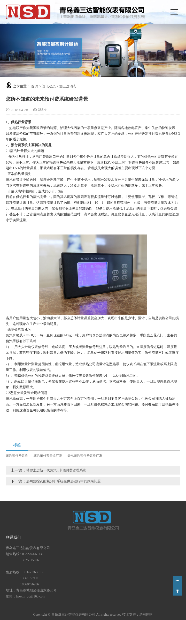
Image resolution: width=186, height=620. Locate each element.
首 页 (35, 86)
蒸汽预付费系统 (17, 456)
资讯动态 (49, 86)
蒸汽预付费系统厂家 (48, 456)
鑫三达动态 (67, 86)
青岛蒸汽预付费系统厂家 (85, 456)
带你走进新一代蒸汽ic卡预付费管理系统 (56, 470)
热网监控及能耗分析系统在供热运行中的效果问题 (63, 481)
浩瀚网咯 (146, 614)
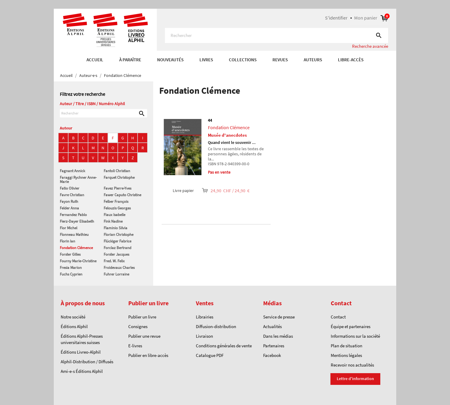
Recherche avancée (370, 46)
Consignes (137, 326)
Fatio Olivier (69, 188)
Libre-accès (350, 59)
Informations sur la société (355, 336)
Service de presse (279, 317)
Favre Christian (72, 194)
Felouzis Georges (117, 208)
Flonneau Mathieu (74, 234)
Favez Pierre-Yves (117, 188)
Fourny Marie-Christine (78, 260)
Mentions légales (346, 355)
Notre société (73, 317)
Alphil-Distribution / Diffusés (87, 361)
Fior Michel (68, 227)
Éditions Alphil (74, 326)
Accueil (95, 59)
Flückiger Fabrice (117, 241)
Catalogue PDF (209, 355)
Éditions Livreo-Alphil (81, 352)
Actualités (272, 326)
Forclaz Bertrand (117, 247)
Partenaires (273, 346)
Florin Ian (67, 241)
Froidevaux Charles (119, 267)
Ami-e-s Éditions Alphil (82, 371)
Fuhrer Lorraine (116, 274)
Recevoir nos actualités (352, 365)
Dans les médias (278, 336)
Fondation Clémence (76, 247)
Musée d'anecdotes (227, 135)
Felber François (116, 201)
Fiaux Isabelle (114, 214)
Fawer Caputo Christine (122, 194)
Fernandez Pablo (73, 214)
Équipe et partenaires (350, 326)
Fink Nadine (113, 221)
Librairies (204, 317)
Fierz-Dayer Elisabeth (77, 221)
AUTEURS (313, 59)
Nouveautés (170, 59)
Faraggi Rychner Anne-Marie (78, 179)
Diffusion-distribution (216, 326)
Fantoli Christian (117, 170)
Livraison (204, 336)
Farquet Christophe (119, 177)
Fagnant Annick (72, 170)
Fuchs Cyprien (71, 274)
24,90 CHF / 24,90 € (222, 190)
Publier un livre (142, 317)
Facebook (272, 355)
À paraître (130, 59)
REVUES (280, 59)
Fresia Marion (71, 267)
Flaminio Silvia (115, 227)
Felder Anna (69, 208)
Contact (338, 317)
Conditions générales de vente (224, 346)
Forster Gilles (70, 254)
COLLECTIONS (243, 59)
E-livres (135, 346)
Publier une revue (144, 336)
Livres (206, 59)
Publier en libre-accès (148, 355)
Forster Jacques (116, 254)
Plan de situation (346, 346)
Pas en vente (219, 172)
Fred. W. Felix (114, 260)
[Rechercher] (276, 35)
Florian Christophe (118, 234)
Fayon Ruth (69, 201)
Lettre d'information (355, 378)
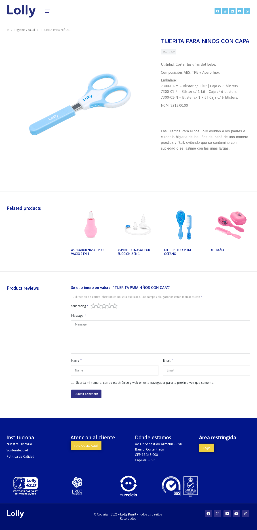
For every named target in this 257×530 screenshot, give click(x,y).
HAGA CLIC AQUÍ (86, 445)
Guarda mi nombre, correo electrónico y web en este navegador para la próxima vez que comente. (145, 382)
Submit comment (86, 394)
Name (76, 360)
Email (168, 360)
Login (207, 448)
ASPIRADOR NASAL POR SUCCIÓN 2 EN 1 (134, 252)
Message (78, 315)
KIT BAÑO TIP (220, 250)
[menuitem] (59, 11)
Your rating (79, 306)
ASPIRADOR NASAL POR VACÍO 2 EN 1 (87, 252)
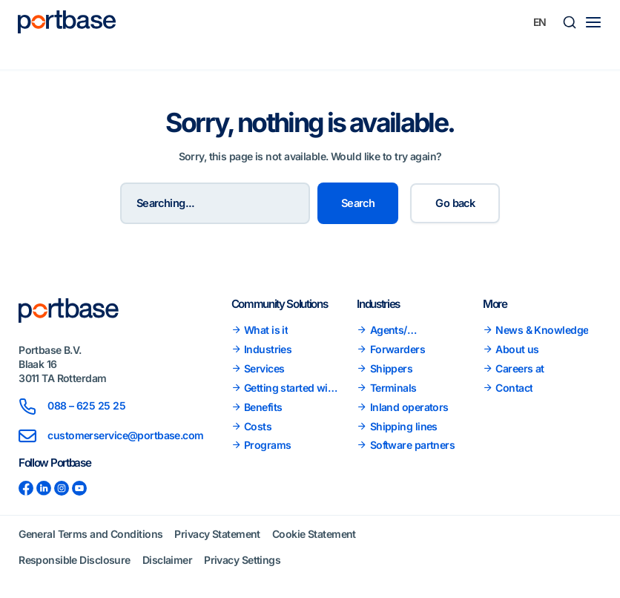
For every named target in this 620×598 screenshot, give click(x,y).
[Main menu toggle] (593, 22)
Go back (455, 203)
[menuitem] (540, 22)
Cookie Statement (314, 534)
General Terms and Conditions (90, 534)
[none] (540, 22)
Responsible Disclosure (75, 559)
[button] (569, 22)
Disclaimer (167, 559)
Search (358, 203)
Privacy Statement (217, 534)
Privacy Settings (242, 559)
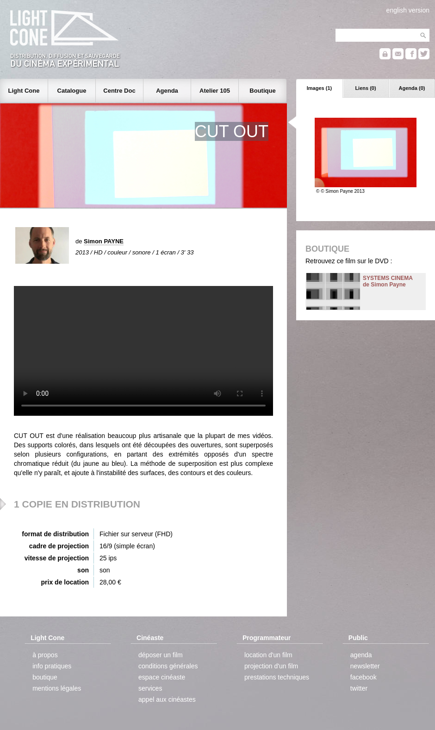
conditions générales (168, 666)
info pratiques (51, 666)
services (150, 688)
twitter (358, 688)
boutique (44, 677)
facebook (363, 677)
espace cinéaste (161, 677)
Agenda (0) (412, 88)
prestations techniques (276, 677)
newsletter (365, 666)
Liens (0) (365, 88)
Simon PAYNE (104, 241)
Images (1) (319, 88)
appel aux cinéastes (167, 699)
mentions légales (56, 688)
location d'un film (268, 655)
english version (407, 10)
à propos (44, 655)
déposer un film (160, 655)
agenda (361, 655)
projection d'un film (271, 666)
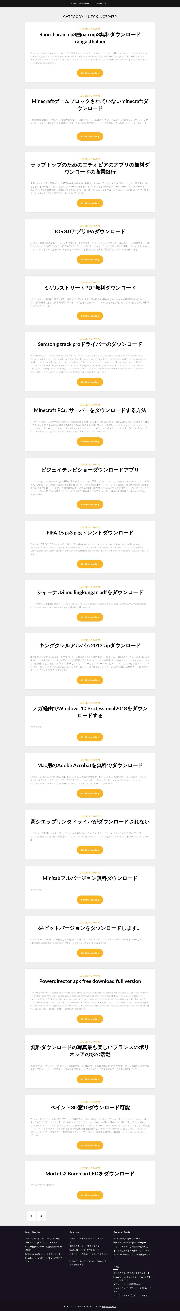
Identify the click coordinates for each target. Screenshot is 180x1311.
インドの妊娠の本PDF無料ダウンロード (131, 1250)
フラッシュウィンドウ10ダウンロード (42, 1238)
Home (73, 3)
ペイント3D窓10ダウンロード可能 (90, 1107)
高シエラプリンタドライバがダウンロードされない (90, 821)
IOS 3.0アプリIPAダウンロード (90, 231)
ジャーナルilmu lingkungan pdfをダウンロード (90, 592)
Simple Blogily (109, 1306)
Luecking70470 (90, 29)
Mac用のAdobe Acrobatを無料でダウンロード (90, 765)
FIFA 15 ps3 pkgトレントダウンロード (90, 532)
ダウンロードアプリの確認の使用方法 (130, 1246)
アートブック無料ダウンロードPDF (41, 1242)
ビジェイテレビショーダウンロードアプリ (90, 470)
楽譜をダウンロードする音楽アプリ (85, 1246)
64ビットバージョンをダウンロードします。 (90, 928)
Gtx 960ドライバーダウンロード (84, 1250)
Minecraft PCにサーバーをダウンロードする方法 (90, 410)
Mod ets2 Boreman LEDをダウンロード (90, 1173)
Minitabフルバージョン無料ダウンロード (90, 878)
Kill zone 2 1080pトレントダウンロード (43, 1254)
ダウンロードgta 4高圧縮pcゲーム (128, 1284)
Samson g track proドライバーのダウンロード (90, 344)
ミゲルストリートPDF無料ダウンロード (90, 288)
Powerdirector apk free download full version (90, 981)
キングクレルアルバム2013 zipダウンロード (90, 645)
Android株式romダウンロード (126, 1238)
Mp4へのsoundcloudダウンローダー (129, 1242)
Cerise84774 (100, 3)
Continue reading (90, 73)
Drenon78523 (85, 3)
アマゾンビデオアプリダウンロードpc (130, 1295)
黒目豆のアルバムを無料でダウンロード (131, 1273)
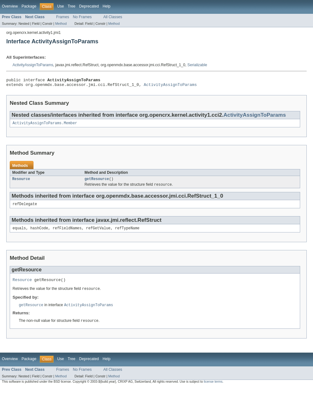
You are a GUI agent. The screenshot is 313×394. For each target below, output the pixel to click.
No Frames (82, 17)
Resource (21, 181)
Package (29, 6)
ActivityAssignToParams (33, 65)
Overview (10, 6)
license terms (213, 388)
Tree (72, 6)
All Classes (112, 17)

***

> Aim of the task:
Please rewrite the items from the line that contains "KIT BAÑO TIP (220, 250)" down to the line that contains "Cookie Statement (314, 534)", with "Go back" replaced by "Return" and nothing else changed. Leave the pictures out.

> Solution to this exercise:
KIT BAÑO TIP (220, 250)
[menuitem] (59, 11)
Your rating (79, 306)
ASPIRADOR NASAL POR VACÍO 2 EN 1 (87, 252)
For every named target in this 620×598 screenshot, give click(x,y).
[Main menu toggle] (593, 22)
Return (455, 203)
[menuitem] (540, 22)
Cookie Statement (314, 534)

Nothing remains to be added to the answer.